• _Instructions for the task_:
Copy out each line of the material that includes the word "dropdown".

• _Data to examine_:
+++

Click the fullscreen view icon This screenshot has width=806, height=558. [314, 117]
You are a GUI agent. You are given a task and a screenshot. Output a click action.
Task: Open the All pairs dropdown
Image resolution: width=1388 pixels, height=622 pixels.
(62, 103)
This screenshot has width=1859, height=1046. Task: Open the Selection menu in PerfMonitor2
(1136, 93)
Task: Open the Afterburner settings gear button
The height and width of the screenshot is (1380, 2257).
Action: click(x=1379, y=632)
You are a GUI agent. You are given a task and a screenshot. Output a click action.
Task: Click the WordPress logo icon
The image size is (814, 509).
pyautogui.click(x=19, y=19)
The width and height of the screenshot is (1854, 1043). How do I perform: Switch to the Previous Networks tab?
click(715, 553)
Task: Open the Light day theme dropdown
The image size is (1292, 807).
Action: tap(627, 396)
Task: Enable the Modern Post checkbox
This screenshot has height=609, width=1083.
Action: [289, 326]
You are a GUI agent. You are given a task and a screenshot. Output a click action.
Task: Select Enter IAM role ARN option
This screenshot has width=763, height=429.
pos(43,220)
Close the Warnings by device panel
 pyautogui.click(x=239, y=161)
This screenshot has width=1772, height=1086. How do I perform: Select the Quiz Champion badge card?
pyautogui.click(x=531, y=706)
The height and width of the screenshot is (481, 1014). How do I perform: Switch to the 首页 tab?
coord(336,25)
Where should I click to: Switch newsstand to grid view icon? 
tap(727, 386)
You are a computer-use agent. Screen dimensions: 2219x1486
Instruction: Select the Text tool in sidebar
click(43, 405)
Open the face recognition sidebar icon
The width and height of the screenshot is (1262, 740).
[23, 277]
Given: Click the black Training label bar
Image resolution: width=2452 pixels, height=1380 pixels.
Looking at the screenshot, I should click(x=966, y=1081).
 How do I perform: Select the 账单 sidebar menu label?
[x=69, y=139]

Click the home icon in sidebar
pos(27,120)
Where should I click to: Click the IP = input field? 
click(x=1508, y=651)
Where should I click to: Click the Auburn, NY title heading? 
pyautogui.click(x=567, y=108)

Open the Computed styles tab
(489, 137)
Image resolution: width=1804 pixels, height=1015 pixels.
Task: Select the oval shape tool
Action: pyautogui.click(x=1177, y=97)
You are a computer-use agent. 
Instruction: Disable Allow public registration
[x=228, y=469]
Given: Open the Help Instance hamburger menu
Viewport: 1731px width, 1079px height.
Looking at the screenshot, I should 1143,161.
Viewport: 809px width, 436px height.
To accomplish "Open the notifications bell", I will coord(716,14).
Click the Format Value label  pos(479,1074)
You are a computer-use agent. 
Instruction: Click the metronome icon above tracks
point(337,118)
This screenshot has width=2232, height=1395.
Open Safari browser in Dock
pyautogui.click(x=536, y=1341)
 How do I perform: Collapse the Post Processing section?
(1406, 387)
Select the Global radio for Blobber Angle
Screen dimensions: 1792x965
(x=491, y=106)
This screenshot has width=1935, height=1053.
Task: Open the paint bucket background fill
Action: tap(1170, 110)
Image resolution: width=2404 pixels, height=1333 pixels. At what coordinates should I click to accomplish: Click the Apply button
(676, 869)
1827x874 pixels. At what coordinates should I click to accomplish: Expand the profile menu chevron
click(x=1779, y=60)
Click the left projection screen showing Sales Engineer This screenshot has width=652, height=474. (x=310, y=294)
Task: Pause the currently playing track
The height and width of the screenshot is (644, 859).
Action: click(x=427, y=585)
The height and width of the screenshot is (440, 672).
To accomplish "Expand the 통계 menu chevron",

+++

• _Answer section_:
Task: Open the All pairs dropdown
Task: Open the Light day theme dropdown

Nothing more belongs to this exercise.